En el origen del totalitarismo encontramos siempre un dogma de fe que conecta de alguna forma con un ideal de pureza

¿Y qué pasa hoy en las sociedades liberales que se edificaron para hacer frente a todos esos dogmas y asegurar la convivencia entre ciudadanos libres e iguales? Tras una serie de crisis, nos enfrentamos a la sacudida de los movimientos de agitación y propaganda populistas, que cada vez cuentan con más adeptos y cuyas consignas se mueven por las redes sociales a toda mecha. En las sociedades abiertas nos encontramos sobre todo dos tendencias que tensionan desde dentro un sistema que tiene que demostrar ahora, más que nunca, la calidad y resistencia de sus instituciones. De un lado, los nacionalistas identitarios, nostálgicos de unos valores tradicionalistas que ven amenazado su ideal de estilo de vida ante la inmigración y los profundos cambios que estamos experimentando. Las élites, a menudo autocomplacientes, persisten en su error de tratarlos como ciudadanos de tercera, por lo que el volumen del resentimiento aumenta. Ahí están las imágenes esperpénticas —pero no por ello menos preocupantes— del asalto al Capitolio de Estados Unidos. Y de otro lado, los nuevos puritanos, abanderados woke de «una sociedad que quiere vivir sin religión, pero no sin sermones» y donde «la atmósfera cultural exige constantemente exámenes de conducta moral e ideología», como ha escrito el ensayista Brian Patrik Eha en un artículo que pudimos leer en esa gran revista que es Letras Libres. En la era de la inflación moral, el ciudadano García se enfrenta cotidianamente a una legión de incansables Torquemadas, que en sus reprimendas públicas suelen usar buenas causas, como el feminismo, la lucha contra el racismo o el medio ambiente, a las que acaban perjudicando con sus infumables dogmas.
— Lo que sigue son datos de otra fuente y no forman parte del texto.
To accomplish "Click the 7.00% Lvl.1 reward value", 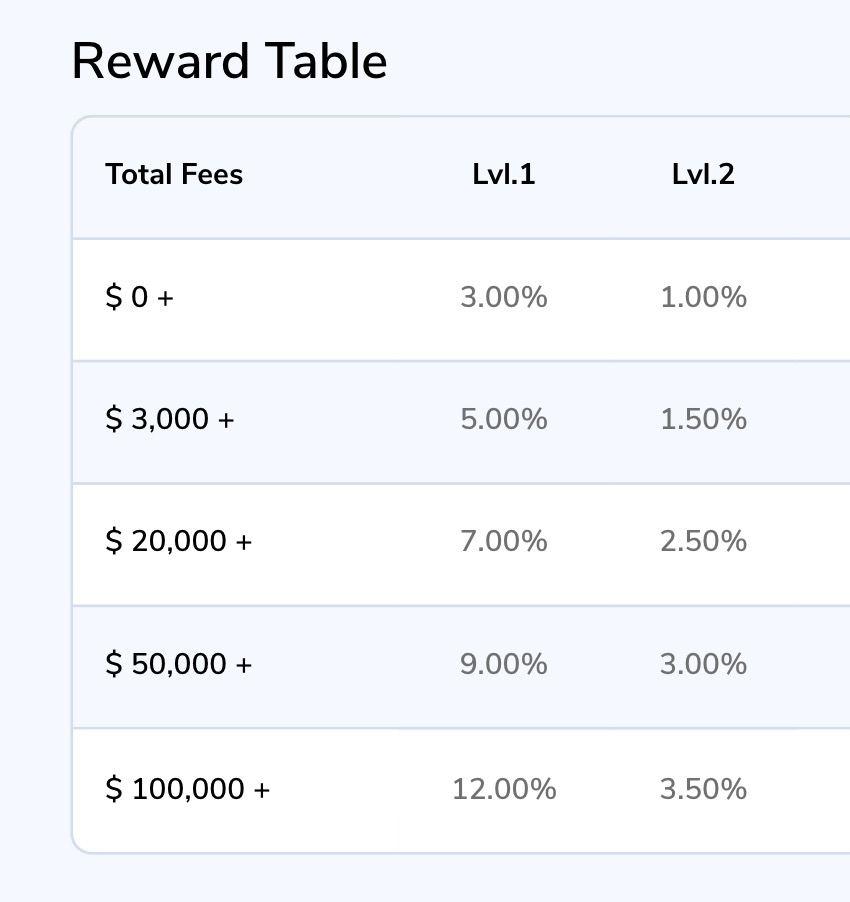I will tap(504, 541).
Decía Julián Marías que «el sucedáneo del totalitarismo es la politización», esto es, «poner la política en primer plano y juzgar todo desde ella». Esta actitud opera una increíble falsificación de la historia. Frente a la impostura y la sobreactuación de la pureza ideológica, ¿no debería inspirarnos más confianza el mestizaje de las ideas que viajan y evolucionan con el curso del tiempo? Porque esto no va de izquierdas y de derechas, ni de bandos, como insisten en hacernos creer los que viven de esa cantinela que sirve sobre todo para movilizar a las masas y futbolizar la realidad política, en verdad mucho más rica y compleja. Ahí es precisamente donde descansa la esencia y la fuerza de nuestras democracias, aunque produzca cierto sonrojo tener que recordarlo.